Challenge:
Quote every one of the entries below verbatim, line by line, without changing anything.
**** Material for this task ****
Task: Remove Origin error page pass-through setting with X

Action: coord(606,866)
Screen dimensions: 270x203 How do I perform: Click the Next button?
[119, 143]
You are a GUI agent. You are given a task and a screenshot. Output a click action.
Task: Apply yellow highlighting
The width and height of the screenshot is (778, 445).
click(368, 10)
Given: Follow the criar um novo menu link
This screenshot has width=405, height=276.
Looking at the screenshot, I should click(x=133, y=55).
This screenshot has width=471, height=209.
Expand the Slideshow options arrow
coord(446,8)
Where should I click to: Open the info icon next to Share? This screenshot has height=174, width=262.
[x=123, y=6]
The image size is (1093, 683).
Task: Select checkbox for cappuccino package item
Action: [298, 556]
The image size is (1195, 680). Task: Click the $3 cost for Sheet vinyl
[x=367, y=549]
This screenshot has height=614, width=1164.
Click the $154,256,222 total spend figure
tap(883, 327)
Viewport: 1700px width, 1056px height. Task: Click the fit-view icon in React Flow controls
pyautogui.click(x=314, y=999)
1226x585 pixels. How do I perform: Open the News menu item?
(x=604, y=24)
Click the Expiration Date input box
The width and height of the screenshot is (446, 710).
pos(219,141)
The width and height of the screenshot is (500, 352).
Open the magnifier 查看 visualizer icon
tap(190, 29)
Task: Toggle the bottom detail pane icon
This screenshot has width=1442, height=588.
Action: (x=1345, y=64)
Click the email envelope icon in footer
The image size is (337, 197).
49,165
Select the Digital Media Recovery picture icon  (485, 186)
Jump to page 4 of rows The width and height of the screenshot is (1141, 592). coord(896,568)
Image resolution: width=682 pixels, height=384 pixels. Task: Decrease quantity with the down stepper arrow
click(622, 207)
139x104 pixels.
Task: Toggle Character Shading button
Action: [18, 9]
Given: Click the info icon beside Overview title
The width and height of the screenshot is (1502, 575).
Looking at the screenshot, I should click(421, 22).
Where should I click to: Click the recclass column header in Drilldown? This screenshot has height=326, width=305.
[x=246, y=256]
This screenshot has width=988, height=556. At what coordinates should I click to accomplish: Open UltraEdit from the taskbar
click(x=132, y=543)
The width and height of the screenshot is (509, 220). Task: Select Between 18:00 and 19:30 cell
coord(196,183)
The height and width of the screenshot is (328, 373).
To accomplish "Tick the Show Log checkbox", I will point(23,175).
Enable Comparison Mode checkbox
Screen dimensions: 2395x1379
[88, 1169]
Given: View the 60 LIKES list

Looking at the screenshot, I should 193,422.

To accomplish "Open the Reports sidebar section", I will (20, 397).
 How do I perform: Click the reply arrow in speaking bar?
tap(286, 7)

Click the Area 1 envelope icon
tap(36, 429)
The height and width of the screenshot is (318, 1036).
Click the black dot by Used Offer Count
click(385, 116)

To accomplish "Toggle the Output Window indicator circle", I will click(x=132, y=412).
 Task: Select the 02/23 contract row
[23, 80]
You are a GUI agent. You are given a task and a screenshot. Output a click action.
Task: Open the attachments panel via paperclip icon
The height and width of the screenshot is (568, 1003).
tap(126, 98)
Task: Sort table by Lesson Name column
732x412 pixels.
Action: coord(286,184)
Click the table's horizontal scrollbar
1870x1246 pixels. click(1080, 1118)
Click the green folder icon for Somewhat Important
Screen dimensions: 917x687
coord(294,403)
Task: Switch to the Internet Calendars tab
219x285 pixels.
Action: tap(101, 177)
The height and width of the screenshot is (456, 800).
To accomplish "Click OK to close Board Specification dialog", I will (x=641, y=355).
****
Solution to the exercise:
Task: Remove Origin error page pass-through setting with X

Action: coord(606,866)
Screen dimensions: 270x203 How do I perform: Click the Next button?
[119, 143]
You are a GUI agent. You are given a task and a screenshot. Output a click action.
Task: Apply yellow highlighting
The width and height of the screenshot is (778, 445).
click(368, 10)
Given: Follow the criar um novo menu link
This screenshot has width=405, height=276.
Looking at the screenshot, I should click(x=133, y=55).
This screenshot has width=471, height=209.
Expand the Slideshow options arrow
coord(446,8)
Where should I click to: Open the info icon next to Share? This screenshot has height=174, width=262.
[x=123, y=6]
The image size is (1093, 683).
Task: Select checkbox for cappuccino package item
Action: [298, 556]
The image size is (1195, 680). Task: Click the $3 cost for Sheet vinyl
[x=367, y=549]
This screenshot has height=614, width=1164.
Click the $154,256,222 total spend figure
tap(883, 327)
Viewport: 1700px width, 1056px height. Task: Click the fit-view icon in React Flow controls
pyautogui.click(x=314, y=999)
1226x585 pixels. How do I perform: Open the News menu item?
(x=604, y=24)
Click the Expiration Date input box
The width and height of the screenshot is (446, 710).
pos(219,141)
The width and height of the screenshot is (500, 352).
Open the magnifier 查看 visualizer icon
tap(190, 29)
Task: Toggle the bottom detail pane icon
This screenshot has width=1442, height=588.
Action: (x=1345, y=64)
Click the email envelope icon in footer
The image size is (337, 197).
49,165
Select the Digital Media Recovery picture icon  (485, 186)
Jump to page 4 of rows The width and height of the screenshot is (1141, 592). coord(896,568)
Image resolution: width=682 pixels, height=384 pixels. Task: Decrease quantity with the down stepper arrow
click(622, 207)
139x104 pixels.
Task: Toggle Character Shading button
Action: [18, 9]
Given: Click the info icon beside Overview title
The width and height of the screenshot is (1502, 575).
Looking at the screenshot, I should click(421, 22).
Where should I click to: Click the recclass column header in Drilldown? This screenshot has height=326, width=305.
[x=246, y=256]
This screenshot has width=988, height=556. At what coordinates should I click to accomplish: Open UltraEdit from the taskbar
click(x=132, y=543)
The width and height of the screenshot is (509, 220). Task: Select Between 18:00 and 19:30 cell
coord(196,183)
The height and width of the screenshot is (328, 373).
To accomplish "Tick the Show Log checkbox", I will point(23,175).
Enable Comparison Mode checkbox
Screen dimensions: 2395x1379
[88, 1169]
Given: View the 60 LIKES list

Looking at the screenshot, I should 193,422.

To accomplish "Open the Reports sidebar section", I will (20, 397).
 How do I perform: Click the reply arrow in speaking bar?
tap(286, 7)

Click the Area 1 envelope icon
tap(36, 429)
The height and width of the screenshot is (318, 1036).
Click the black dot by Used Offer Count
click(385, 116)

To accomplish "Toggle the Output Window indicator circle", I will click(x=132, y=412).
 Task: Select the 02/23 contract row
[23, 80]
You are a GUI agent. You are given a task and a screenshot. Output a click action.
Task: Open the attachments panel via paperclip icon
The height and width of the screenshot is (568, 1003).
tap(126, 98)
Task: Sort table by Lesson Name column
732x412 pixels.
Action: coord(286,184)
Click the table's horizontal scrollbar
1870x1246 pixels. click(1080, 1118)
Click the green folder icon for Somewhat Important
Screen dimensions: 917x687
coord(294,403)
Task: Switch to the Internet Calendars tab
219x285 pixels.
Action: tap(101, 177)
The height and width of the screenshot is (456, 800).
To accomplish "Click OK to close Board Specification dialog", I will (x=641, y=355).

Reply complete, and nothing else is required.